> **Given text**
Greek key rugs are inspired by the Greek key pattern which is among the most common motifs seen in ancient art. The greek key is also called the meander pattern, after the twisting and turning Meander river in Turkey, see below.
The Greek key pattern is called meander because it resembles the twists and turns of the Meander river in modern day Turkey which in ancient times was a part of Greece. Image courtesy 7churchesmarshilltrip.wordpress.com.
The mosaic floors found in ancient Greek and Roman palaces were the forerunners of todays Greek key rugs. The Greek key motif is one of the oldest and most enduring patterns in human history.
The Greek key pattern goes so far back in history and shows up in so many different civilizations that it is impossible to say for sure where it originated. The ancient Greeks probably derived it from the early inhabitants of Crete, the Minoans who probably borrowed it from the Egyptians with whom they had frequent trade contacts.
The fascinating thing about the Greek key motif is that it is found in several very different ancient cultures some of which had no links with each other such as the Aztec and the Chinese. It is possible that this motif arose independently in these cultures- a manifestation of what the mythologist Joseph Campbell called “elementary ideas”. Campbell hypothesized that the human psyche produces the same “elementary ideas” in very widely separated civilizations.
Since this motif has arisen in so many cultures and has endured for thousands of years, it must appeal to something fundamental in us. This is another example of ancient motifs and patterns that we consider modern and fashionable.
The 12 interiors illustrate issues such as:
- How to create a colorful yet flexible living room with greek key rugs.
- How to create energy with vibrant colors and a black and white greek key rug.
- How to decorate a sophisticated media room with a textured greek key rug.

> **Exercise a**
Swap "Identify" for "Determine" in the entries starting at the beginning of the entries and ending at the line that contains "НОВИНИ (242, 18)", and leave the pictures out of the result.

Data on locating visible targets:
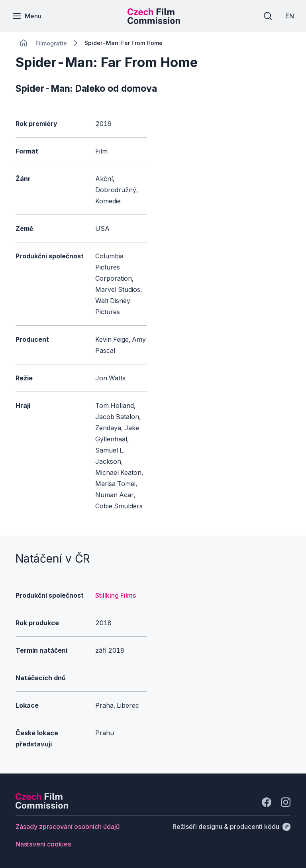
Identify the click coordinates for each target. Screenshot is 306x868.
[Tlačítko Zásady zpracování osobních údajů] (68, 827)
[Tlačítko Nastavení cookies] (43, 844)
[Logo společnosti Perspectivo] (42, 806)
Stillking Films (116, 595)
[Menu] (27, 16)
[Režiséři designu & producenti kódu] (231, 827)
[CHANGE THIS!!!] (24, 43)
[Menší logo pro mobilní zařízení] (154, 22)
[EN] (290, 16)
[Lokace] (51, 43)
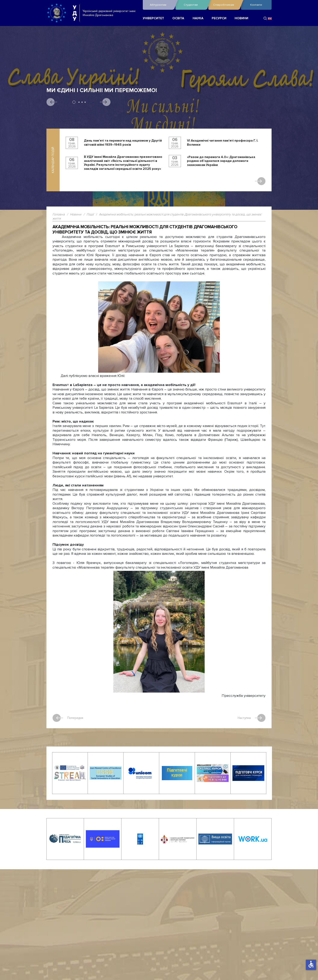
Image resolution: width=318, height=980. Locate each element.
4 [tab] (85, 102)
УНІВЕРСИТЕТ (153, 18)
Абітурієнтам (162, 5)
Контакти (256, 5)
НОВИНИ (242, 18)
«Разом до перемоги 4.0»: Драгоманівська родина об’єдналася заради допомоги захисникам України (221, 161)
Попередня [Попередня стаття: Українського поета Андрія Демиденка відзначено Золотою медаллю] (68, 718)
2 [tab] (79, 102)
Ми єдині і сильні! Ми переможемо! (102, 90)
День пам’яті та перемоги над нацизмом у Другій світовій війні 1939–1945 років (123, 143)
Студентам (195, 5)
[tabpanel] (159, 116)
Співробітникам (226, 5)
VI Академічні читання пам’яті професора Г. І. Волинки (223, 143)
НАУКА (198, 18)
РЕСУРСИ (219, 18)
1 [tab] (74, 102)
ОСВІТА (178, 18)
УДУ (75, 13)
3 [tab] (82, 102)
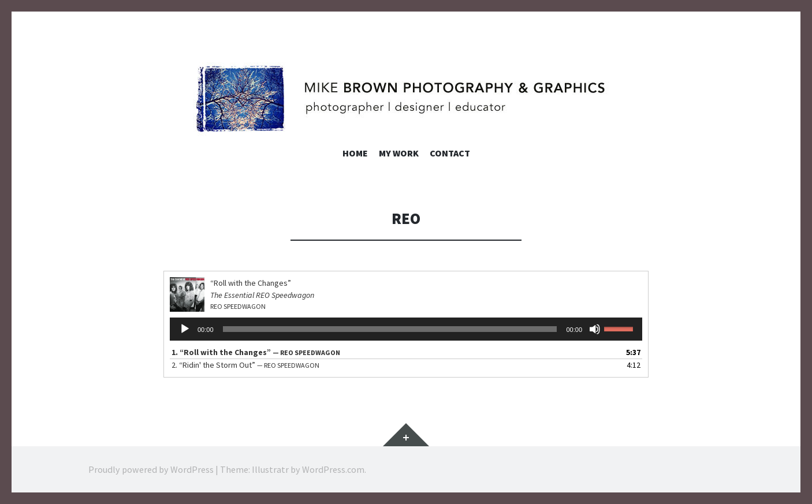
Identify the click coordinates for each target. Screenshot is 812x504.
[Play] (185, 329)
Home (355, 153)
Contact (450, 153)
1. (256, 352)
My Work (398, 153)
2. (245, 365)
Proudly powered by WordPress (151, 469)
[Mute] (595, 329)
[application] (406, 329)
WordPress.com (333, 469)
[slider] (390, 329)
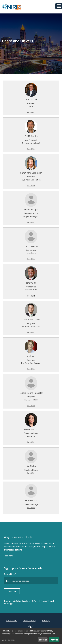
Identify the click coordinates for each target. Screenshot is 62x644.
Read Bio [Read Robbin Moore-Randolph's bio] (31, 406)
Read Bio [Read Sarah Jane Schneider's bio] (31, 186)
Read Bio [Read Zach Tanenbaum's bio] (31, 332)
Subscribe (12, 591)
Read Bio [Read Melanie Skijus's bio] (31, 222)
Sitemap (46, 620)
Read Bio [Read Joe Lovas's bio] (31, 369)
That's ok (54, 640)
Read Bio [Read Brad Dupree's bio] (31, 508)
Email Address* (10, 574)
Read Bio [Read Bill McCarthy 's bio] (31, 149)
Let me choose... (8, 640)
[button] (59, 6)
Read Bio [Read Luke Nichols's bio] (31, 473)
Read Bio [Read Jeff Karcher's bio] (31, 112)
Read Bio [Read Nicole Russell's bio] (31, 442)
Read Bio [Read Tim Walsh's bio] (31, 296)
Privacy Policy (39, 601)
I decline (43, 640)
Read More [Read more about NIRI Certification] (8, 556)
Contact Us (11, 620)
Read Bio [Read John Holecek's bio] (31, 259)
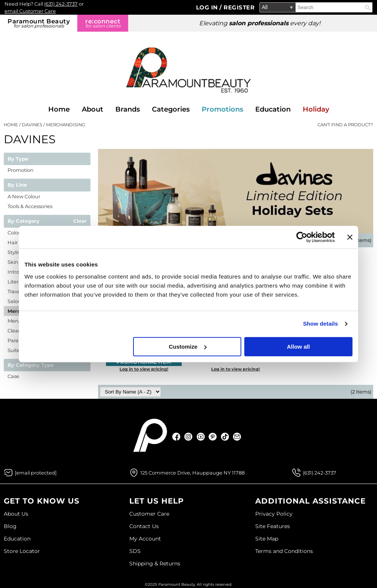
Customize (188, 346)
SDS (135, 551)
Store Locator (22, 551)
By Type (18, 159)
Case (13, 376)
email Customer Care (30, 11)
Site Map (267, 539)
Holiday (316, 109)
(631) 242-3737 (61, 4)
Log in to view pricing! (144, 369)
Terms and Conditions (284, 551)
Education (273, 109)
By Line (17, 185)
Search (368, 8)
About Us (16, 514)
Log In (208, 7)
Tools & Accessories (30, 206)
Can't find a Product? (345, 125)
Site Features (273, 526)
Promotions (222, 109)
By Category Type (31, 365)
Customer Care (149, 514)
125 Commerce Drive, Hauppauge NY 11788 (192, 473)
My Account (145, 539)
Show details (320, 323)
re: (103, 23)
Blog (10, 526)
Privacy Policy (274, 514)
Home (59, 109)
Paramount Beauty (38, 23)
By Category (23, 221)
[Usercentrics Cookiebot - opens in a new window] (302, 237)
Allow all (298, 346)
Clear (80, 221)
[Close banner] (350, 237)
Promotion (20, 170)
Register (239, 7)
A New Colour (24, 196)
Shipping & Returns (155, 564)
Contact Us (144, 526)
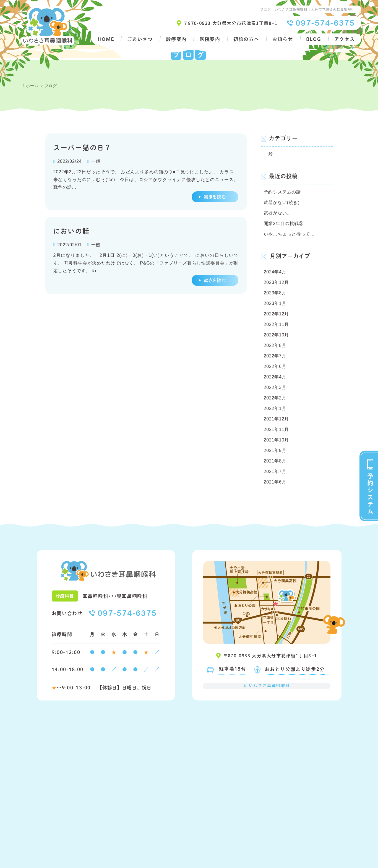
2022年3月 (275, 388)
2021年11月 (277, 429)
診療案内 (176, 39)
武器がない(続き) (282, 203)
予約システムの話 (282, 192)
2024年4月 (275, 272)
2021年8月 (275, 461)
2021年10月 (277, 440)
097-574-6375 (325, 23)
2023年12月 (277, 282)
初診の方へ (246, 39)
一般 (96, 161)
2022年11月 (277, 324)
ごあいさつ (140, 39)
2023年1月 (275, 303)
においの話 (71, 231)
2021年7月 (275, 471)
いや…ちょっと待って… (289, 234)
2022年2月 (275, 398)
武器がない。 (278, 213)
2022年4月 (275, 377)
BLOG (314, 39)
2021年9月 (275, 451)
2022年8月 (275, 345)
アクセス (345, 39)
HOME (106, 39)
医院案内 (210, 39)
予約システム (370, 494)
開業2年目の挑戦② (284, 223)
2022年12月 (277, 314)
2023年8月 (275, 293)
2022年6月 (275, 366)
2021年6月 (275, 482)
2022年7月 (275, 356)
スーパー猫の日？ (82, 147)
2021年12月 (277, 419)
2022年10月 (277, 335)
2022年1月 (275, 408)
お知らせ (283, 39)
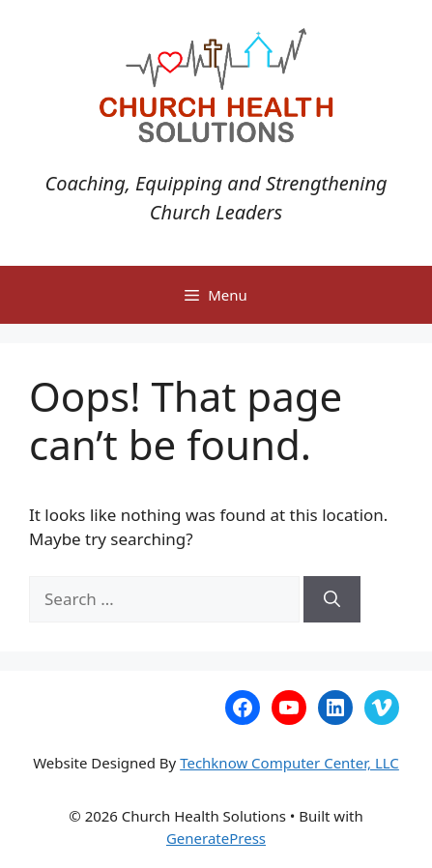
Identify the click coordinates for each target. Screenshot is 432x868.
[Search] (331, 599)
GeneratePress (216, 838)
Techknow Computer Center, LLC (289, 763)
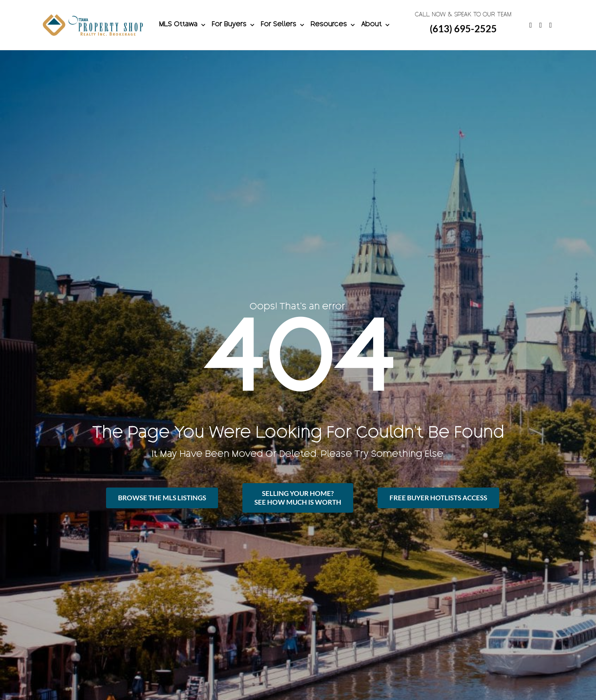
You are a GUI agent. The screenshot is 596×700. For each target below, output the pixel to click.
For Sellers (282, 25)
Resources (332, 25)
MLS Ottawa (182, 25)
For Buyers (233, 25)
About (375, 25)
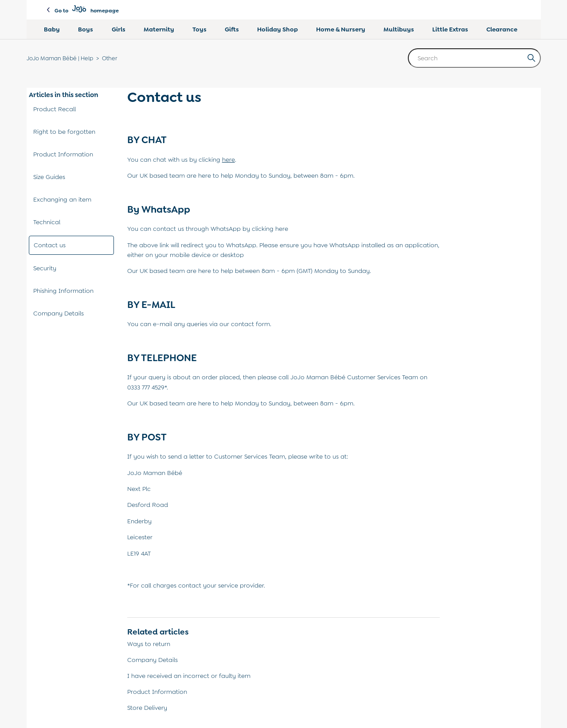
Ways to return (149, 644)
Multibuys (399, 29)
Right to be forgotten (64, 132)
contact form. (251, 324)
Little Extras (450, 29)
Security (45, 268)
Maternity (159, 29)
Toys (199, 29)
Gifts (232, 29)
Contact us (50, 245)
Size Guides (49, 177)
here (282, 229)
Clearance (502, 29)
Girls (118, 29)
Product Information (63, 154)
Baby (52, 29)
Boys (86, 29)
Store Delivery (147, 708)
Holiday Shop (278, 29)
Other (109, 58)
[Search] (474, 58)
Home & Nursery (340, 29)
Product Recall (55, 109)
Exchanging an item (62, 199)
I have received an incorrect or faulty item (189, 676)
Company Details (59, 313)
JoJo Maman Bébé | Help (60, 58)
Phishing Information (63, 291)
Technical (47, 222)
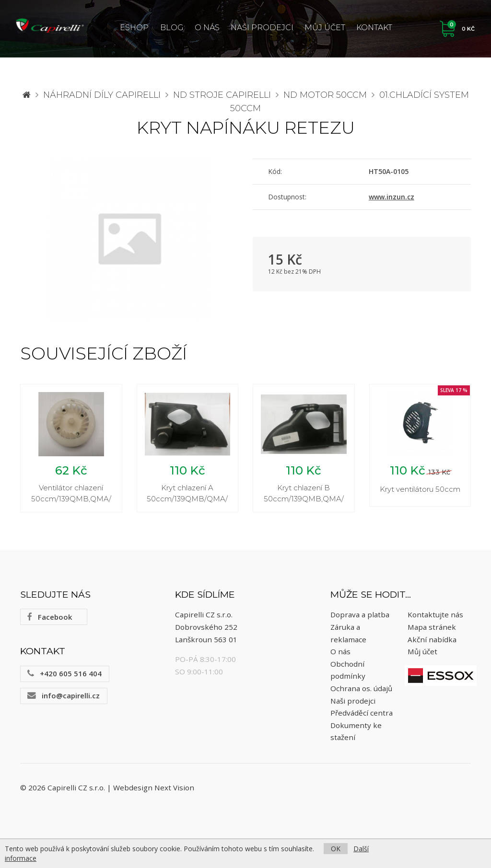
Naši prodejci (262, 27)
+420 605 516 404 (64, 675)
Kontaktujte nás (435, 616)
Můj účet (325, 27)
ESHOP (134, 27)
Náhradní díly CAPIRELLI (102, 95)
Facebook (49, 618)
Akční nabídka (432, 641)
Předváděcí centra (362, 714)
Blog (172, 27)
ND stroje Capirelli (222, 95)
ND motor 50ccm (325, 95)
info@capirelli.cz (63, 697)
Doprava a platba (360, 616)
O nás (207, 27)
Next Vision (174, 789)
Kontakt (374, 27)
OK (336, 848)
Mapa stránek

> **Exercise b**
For each statement, say whether it agrees with the text on Greek key rugs, and quote the words that decide it.
(i) The Greek key pattern is also known as the meander pattern.
(ii) The Meander river lies in modern day Greece.
(iii) The Minoans probably borrowed the pattern from the Egyptians.

> **Exercise response a**
Determine the click coordinates for each target. Screenshot is 306x868.
[Tlačítko Zásady zpracování osobních údajů] (68, 827)
[Tlačítko Nastavení cookies] (43, 844)
[Logo společnosti Perspectivo] (42, 806)
Stillking Films (116, 595)
[Menu] (27, 16)
[Režiséři designu & producenti kódu] (231, 827)
[CHANGE THIS!!!] (24, 43)
[Menší logo pro mobilní zařízení] (154, 22)
[EN] (290, 16)
[Lokace] (51, 43)
Image resolution: width=318, height=980. Locate each element.
4 [tab] (85, 102)
УНІВЕРСИТЕТ (153, 18)
Абітурієнтам (162, 5)
Контакти (256, 5)
НОВИНИ (242, 18)

> **Exercise response b**
(i) Yes: "The greek key is also called the meander pattern"
(ii) No: "the Meander river in modern day Turkey"
(iii) Yes: "the Minoans who probably borrowed it from the Egyptians"